Professor Allanore’s research applies to the development of sustainable materials extraction and manufacturing process. His predilection processing methods rely on, but are not limited to, using electricity as a mean to provide energetically efficient processes. Each research project combines theoretical approach (e.g., how does the flow of current can affect the performance of an electrolytic process) and phenomenological approach (e.g. what are the actual lab performance of the foreseen electrolytic process).

For mining, one approach consists in developing processing methods that provide maximum use of the elements composing the ore while minimize water usage, chemicals consumption and the amount of residue. In the field of metal extraction, the research focuses on developing innovative processes with higher productivity and metal quality, while targeting minimization of energy consumption and waste generation.
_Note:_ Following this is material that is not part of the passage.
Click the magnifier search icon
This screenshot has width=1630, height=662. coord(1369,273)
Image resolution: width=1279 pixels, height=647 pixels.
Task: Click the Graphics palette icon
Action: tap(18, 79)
On the manufacturing front, the current research aims at providing manufacturing methods that reduces the number of unit-operations, ultimately increasing the productivity and limiting the scrap-rate of manufacture-intensive business.

Recent Work

  • Video
    November 22, 2017Conference Video Duration: 26:42

    Antoine Allanore - RD2017

    Harnessing high temperature materials for extraction and processing

    The demand for materials, particularly minerals and metals, has experienced an exceptional growth in the last decades. In parallel, the costs of the corresponding processing technologies have reached levels that are unsustainable for most countries. Increasing access to cost effective and clean electricity sets the stage for novel processes that can match new expectations from society. In this context, recent research and development results pertinent to materials processing are presented, in particular for oxides and sulfides. In parallel, novel experimental methods and predictive capacity for high temperature systems are shown, paving the way to transformative processes and materials.